Update 16/03/2016: Q3 Fiscal results show 16% decline in New software sales and 13% in Hardware:


Update 16/09/2016: Q1 Fiscal results show 11% decline in New software sales and 20% in Hardware:


Update 20/03/2013: Q3 Fiscal results show 16% decline in New software sales and 14% in Hardware:



Oracle's lifeblood is Oracle database, they have 350,000 customer running Oracle database on-premise. If people stop buying Oracle databases and move to AWS/Aure/Google Cloud database or move to a SaaS service then Oracle is in big trouble


Here are last few quarter of Oracle, clearly shows new software licencing sales revenue declining 7%, 18%, 16%, 11%, 16%....they now make most of their money now on very expensive updates/support. Yet the higher the fees are the more likely is customer will start looking at lower cost alternatives and start moving to low cost managed database as a service on Cloud. It is completely utterly unrealistic to expect that 100% of their customer will move to Oracle Cloud. Oracle started late with cloud and now they are desperate to move their business to cloud.

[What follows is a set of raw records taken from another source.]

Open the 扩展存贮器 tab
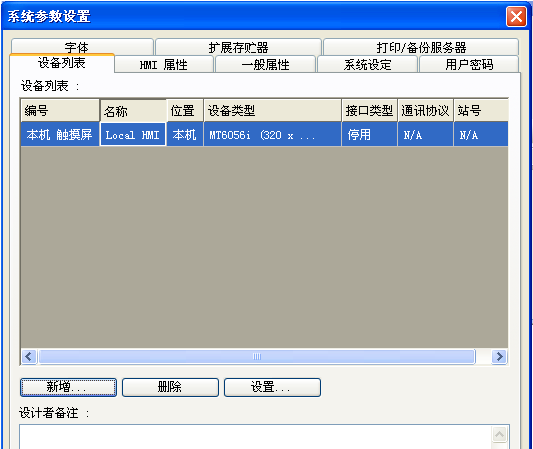Screen dimensions: 533x449 [238, 47]
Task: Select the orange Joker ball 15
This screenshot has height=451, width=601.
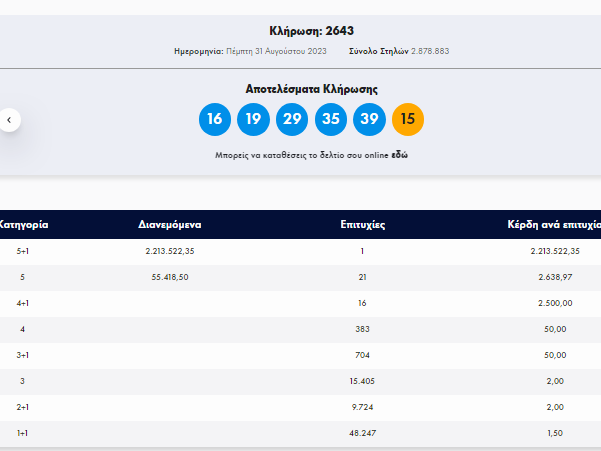Action: click(408, 119)
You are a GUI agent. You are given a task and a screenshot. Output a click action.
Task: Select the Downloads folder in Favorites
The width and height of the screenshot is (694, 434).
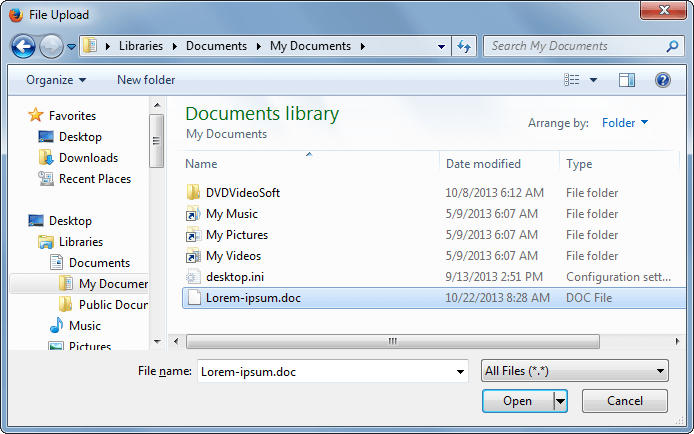point(88,158)
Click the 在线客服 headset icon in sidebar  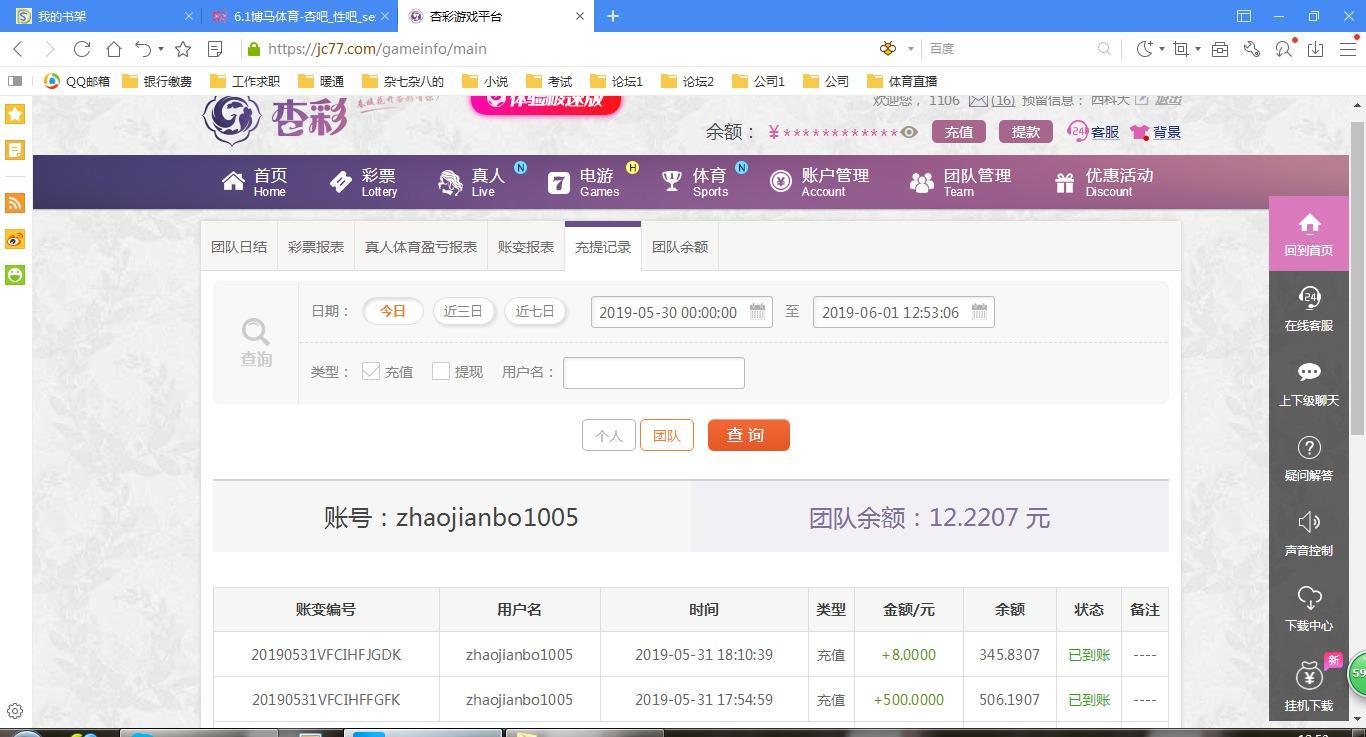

As Fortune reported, Hurd discounted the idea that his company cannot compete in cloud services with Amazon, Google, and Microsoft because those three companies spend so much more on data center infrastructure. Those three cloud giants invested an estimated $31 billion on infrastructure last year while Oracle dedicated about $1.7 billion, according to figures assembled by The Wall Street Journal from public filings.